## Quoted passage:
Data Processing

Main Workflow

File: main.nf The main workflow handles channel processing and parallel execution. It automatically detects input data types (Illumina, Nanopore, or pre-annotated VCF) and routes them to the dedicated sub-workflows. All inputs are processed concurrently.

Nanopore (Long-Read) Workflow

File: nanopore.nf For Oxford Nanopore Technologies (ONT) sequencing data

  1. Quality Control:

    • Tool: FastQC

    • Metrics: Per-sample quality, GC content, per-base sequence quality, and N-content.

  2. Trimming

    • Tool: Chopper

    • Function: Filters reads based on average quality and minimum length.

    • Parameters: min_q = 10, min_l = 500.

  3. Alignment:

    • Tool: Minimap2

    • Reference: M. tuberculosis H37Rv (NC_000962.3).

  4. Variant Calling:

    • Tool: Medaka

    • Model: r941_e81_sup_variant_g514

  5. Filtering:

    • Region Filter: Excludes repetitive regions (PE/PPE genes).

    • Type Filter: SNPs and Indels only.

    • Depth Filter: Minimum coverage (DP) ≥ 5x.

    • Quality Filter: Genotype Quality (GQ) ≥ 20.

Illumina (Short-Read) Workflow

File: illumina.nf For Illumina paired-end sequencing data

  1. Quality Control:

    • Tool: FastQC

    • Metrics: Per-sample quality, GC content, per-base sequence quality, and N-content.

## Given data:
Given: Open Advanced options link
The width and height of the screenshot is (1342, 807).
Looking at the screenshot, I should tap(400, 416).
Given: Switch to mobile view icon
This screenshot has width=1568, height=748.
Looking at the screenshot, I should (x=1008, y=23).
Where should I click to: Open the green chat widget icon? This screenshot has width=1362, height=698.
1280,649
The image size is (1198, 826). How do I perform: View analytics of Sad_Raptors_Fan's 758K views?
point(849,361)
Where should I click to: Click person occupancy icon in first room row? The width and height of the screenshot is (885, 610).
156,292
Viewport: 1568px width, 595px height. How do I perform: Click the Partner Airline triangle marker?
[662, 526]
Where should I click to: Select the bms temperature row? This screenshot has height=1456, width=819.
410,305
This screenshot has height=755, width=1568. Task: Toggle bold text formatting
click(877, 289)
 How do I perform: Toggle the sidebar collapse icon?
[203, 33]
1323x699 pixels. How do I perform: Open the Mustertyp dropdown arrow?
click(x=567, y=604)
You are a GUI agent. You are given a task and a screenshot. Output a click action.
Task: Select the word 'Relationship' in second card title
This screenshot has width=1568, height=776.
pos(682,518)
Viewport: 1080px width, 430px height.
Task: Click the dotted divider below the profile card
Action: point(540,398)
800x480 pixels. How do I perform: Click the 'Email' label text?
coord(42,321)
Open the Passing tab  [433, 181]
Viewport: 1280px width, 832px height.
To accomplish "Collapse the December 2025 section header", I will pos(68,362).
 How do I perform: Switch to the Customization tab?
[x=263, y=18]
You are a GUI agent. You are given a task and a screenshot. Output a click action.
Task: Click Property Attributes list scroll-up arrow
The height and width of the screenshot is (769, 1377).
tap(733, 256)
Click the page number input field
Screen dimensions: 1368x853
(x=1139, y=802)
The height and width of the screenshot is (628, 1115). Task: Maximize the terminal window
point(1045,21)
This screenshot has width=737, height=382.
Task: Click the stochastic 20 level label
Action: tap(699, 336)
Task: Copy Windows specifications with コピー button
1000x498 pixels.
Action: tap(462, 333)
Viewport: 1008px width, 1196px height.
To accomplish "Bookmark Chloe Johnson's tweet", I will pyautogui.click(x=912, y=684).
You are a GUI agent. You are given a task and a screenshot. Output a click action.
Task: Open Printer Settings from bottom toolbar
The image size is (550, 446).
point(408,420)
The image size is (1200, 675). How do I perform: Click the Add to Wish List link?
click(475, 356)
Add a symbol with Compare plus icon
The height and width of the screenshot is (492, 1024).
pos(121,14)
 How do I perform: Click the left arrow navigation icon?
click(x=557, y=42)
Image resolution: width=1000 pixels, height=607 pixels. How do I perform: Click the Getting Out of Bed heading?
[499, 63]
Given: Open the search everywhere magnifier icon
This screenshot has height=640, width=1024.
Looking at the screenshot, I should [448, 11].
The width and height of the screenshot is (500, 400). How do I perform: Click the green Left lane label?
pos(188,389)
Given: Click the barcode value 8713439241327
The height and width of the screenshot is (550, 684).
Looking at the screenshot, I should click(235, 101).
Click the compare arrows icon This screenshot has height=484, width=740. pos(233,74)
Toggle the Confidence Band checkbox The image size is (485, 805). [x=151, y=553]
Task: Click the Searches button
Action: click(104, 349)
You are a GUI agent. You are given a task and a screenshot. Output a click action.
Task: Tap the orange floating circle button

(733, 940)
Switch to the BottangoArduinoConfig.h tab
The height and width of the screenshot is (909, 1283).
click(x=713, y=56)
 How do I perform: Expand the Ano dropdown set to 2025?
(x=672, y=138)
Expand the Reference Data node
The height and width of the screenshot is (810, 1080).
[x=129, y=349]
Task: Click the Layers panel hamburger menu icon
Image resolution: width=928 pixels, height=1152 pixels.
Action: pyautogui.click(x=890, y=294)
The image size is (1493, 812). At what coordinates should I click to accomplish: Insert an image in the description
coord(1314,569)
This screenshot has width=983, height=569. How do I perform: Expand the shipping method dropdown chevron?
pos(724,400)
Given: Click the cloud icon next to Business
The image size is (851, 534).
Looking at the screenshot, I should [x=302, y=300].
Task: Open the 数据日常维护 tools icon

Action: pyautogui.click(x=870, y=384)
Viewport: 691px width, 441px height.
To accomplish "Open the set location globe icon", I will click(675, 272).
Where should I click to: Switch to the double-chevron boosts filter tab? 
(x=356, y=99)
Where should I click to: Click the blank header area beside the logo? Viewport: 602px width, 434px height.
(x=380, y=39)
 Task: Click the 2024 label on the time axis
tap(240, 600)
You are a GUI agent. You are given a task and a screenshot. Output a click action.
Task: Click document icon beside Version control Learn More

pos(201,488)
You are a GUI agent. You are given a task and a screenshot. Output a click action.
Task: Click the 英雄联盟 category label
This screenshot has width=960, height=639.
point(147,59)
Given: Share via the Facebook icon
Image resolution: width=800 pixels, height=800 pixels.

## Work instructions:
- 1) In the data processing documentation, which tool does the Nanopore workflow use for variant calling?
- 2) Decide whether each statement agrees with the data processing documentation, and support each verdict with the deciding words quoted from it: (a) Chopper filters reads by average quality and minimum length. (b) The Nanopore depth filter requires a minimum coverage of 10x. (c) The main workflow processes its inputs one after another.
- 3) Continue the data processing documentation from the last line shown.

## Answers for each item:
- 1) Medaka

- 2)
(a) Yes: "Filters reads based on average quality and minimum length."
(b) No: "Minimum coverage (DP) ≥ 5x."
(c) No: "All inputs are processed concurrently."

- 3)
  2. Trimming

    • Tool: Trimmomatic

    • Function: Quality trimming.

    • Settings: Leading/Trailing quality cutoff (3), Sliding Window quality cutoff (4:20), and minimum length (36 bp).

  3. Alignment:

    • Tool: BWA-MEM2

    • Reference: M. tuberculosis H37Rv (NC_000962.3).

  4. Variant Calling:

    • Tool: GATK HaplotypeCaller

  5. Filtering:

    • Region Filter: Excludes repetitive regions (PE/PPE genes).

    • Type Filter: SNPs and Indels only.

    • Depth Filter: Minimum coverage (DP) ≥ 5x.

    • Quality Filter: Genotype Quality (GQ) ≥ 20.

VCF Workflow

File: vcf.nf For pre-annotated/raw variant files

  1. Normalization:

    • Tool: bcftools norm

  2. Filtering:

    • Region Filter: Excludes repetitive regions (PE/PPE genes).

    • Type Filter: SNPs and Indels only.

    • Depth Filter: Minimum coverage (DP) ≥ 5x.

    • Quality Filter: Genotype Quality (GQ) ≥ 20.

Variant Annotation

Tool: bcftools Variants are matched with data from the WHO TB mutation database to assign drug resistance. Annotated Fields:

  • GENE: The gene affected by the variant.

  • DRUG: Antibiotics associated with resistance.

  • EFFECT: Predicted molecular effect (e.g., missense, frameshift).

  • WHO_CLASSIFICATION: Confidence level of resistance association (e.g., “Assoc w R”).

Lineage Classification

Determines the M. tuberculosis lineage based on specific SNP barcodes.

  1. SNP Extraction:

    • Extracts variants from the VCF that overlap with known lineage markers defined in the BED file.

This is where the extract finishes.